Despite winning seats from the Coalition, Labor’s campaign performance has been widely criticised, while that of the Berejiklian government has been applauded, despite losing four seats (three previously held by the Nationals and one by the Liberals).
Certainly, against expectations of a knife-edge result, Labor fell short, and may well have blown their chance of winning in the nightmare final week for their state leader, Michael Daley.
But after the 2011 electoral landslide swept away 28 of the 48 seats Labor then held, most pundits predicted a three term recovery for the party. After two terms, Labor is well within striking distance for the next state election in 2023.
 (An interesting aside is that the former Labor state member for Newcastle, Jodi McKay - the current Labor member for Strathfield - is now being touted as a potential NSW Labor leader, despite the fact that she was instrumental in preparing the ground for the Coalition government’s decision to cut the Newcastle rail line and oversaw disastrous changes to our local bus system, and was duly voted out in the largest anti-Labor swing in that 2011 landslide).
While initial focus is understandably on the Legislative Assembly, where state governments are won and lost, attention will soon shift to the NSW upper house, which is likely to see several interesting additions, including former federal Labor leader, and now One Nation MLC, Mark Latham, who will have a parliamentary seat for the next eight years.
Data from Legislative Council voting in local booths can be a treasure trove for anyone interested in patterns of political behaviour.
What leaps out starkly from the data is how differently many Labor and Liberal voters vote in the upper house.
For the non-major parties who stood in local lower house (Legislative Assembly) electorates, the difference between their party’s lower and upper house vote is usually minor (e.g., Legislative Council votes cast for The Greens in the electorates of Charlestown, Newcastle and Wallsend are within a few percent of the Green vote in those Legislative Assembly seats).
However, Labor’s Legislative Council vote is significantly less (often by more than 20 percent) than its Legislative Assembly vote in most local booths, particularly in Wallsend, where Labor’s Legislative Assembly vote in this election is around 64 percent, while its Legislative Council vote is less than 40 percent.
Where are these votes - nearly a quarter of all the votes in the electorate - going?
The huge Legislative Council ballot paper offered voters plenty of choices, but unfortunately the Electoral Commission’s election night counting method (which bundled many of the smaller group tickets and all below-the-line votes into a single “Other” category for the booth counts) makes it difficult to draw evidence-based conclusions about this on a booth or electorate level.
This “Other” category, which will be separated out and counted at the central counting centre in Sydney over the coming weeks, comprised around 14 percent of the vote in the three local electorates.

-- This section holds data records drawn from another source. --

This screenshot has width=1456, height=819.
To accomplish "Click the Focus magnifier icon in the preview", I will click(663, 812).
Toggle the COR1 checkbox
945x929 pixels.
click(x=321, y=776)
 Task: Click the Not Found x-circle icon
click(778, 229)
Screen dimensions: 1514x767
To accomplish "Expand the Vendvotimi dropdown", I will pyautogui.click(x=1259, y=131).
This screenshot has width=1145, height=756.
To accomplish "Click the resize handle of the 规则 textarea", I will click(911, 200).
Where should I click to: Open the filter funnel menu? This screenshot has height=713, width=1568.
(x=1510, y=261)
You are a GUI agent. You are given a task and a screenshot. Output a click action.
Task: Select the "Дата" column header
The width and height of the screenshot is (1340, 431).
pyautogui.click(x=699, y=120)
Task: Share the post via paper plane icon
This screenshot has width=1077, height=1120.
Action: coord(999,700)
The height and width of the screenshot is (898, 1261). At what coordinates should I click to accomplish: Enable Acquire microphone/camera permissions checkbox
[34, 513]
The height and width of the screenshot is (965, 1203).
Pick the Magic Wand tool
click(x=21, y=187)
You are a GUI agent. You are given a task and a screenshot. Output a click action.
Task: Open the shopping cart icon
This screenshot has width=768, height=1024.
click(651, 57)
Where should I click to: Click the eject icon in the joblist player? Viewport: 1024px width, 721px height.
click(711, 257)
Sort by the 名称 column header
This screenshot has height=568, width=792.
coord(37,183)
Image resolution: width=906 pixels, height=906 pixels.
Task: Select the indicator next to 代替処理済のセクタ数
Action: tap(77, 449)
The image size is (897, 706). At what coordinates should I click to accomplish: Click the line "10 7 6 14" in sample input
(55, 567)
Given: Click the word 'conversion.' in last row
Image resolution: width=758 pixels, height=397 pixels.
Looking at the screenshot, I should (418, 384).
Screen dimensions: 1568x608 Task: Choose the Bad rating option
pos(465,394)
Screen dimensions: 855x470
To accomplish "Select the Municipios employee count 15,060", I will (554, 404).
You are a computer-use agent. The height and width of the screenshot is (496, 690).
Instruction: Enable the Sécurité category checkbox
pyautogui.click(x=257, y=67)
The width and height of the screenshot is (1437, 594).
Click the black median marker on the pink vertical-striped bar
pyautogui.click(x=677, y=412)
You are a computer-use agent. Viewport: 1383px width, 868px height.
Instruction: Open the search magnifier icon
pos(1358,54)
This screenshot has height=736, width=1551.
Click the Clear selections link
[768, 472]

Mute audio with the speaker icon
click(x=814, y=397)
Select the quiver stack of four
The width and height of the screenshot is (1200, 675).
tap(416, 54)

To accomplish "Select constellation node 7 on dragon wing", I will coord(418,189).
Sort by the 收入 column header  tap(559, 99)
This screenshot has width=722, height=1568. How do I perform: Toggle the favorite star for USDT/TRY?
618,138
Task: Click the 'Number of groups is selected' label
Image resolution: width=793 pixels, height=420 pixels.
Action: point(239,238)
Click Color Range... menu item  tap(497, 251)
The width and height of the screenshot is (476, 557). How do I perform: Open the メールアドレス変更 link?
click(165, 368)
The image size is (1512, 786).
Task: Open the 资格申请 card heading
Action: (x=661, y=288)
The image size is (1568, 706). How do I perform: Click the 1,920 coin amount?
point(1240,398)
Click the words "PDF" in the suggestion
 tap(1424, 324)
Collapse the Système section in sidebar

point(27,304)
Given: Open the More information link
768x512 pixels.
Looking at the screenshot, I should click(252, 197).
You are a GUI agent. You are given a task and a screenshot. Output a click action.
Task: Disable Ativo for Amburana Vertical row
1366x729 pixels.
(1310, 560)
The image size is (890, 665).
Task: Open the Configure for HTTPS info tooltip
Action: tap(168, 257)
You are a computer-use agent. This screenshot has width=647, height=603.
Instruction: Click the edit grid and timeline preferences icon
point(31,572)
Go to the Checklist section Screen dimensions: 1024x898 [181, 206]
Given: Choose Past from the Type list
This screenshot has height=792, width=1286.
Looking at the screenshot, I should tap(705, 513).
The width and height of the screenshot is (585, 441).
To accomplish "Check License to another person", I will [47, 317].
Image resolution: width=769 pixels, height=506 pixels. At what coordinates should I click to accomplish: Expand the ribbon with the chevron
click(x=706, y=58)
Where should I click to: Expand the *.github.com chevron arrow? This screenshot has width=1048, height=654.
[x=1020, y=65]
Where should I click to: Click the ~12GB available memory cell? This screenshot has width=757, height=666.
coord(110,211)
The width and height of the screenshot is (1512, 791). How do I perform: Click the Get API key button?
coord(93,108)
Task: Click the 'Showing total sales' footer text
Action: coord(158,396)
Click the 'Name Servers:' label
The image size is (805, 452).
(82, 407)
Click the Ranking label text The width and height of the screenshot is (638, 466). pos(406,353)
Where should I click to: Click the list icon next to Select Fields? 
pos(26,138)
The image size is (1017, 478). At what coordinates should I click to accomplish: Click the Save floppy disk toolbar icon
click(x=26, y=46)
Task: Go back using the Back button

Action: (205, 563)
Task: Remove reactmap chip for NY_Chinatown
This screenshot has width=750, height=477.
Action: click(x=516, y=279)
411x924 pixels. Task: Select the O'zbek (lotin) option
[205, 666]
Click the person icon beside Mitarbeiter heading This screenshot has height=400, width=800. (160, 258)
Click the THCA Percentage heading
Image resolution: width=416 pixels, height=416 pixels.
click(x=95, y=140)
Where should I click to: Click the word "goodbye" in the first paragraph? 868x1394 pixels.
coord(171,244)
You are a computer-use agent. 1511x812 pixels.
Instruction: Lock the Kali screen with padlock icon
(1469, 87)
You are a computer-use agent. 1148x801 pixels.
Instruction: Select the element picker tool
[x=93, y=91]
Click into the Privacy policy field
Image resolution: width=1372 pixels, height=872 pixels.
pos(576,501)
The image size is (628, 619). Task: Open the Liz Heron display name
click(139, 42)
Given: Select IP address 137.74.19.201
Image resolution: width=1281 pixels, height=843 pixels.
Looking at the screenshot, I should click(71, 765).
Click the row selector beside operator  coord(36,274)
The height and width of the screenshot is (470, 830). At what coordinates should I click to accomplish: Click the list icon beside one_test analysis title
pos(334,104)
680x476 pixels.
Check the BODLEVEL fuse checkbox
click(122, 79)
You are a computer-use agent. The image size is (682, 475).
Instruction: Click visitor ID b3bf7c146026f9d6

Among the groups not buried in this “Other” bundle, One Nation recorded an 8.4 percent upper house vote in Wallsend, higher than The Greens vote there, and two percent higher than One Nation’s state-wide average.
The Shooters, Fishers and Farmers Party vote (also itemised in the booth count) is on 4.4 percent, pretty much spot on its state average, but unusually high for a predominantly urban electorate.
It’s clear that many Wallsend (and to a slightly lesser extent, Charlestown and Newcastle) voters are quite happy to have a Labor government, but want a more politically diverse upper house.
However, the rise of the far right – in Australia and other parts of the world - should concern all of us, and this local drift toward supporting far right parties accentuates the need for a more politically aware community, where the beliefs, practices and policies of these kinds of groups can be exposed and discussed in a way that informs people’s voting preferences.
(* the voting figures given in this article were accurate at the time of writing, but may change as the final count proceeds).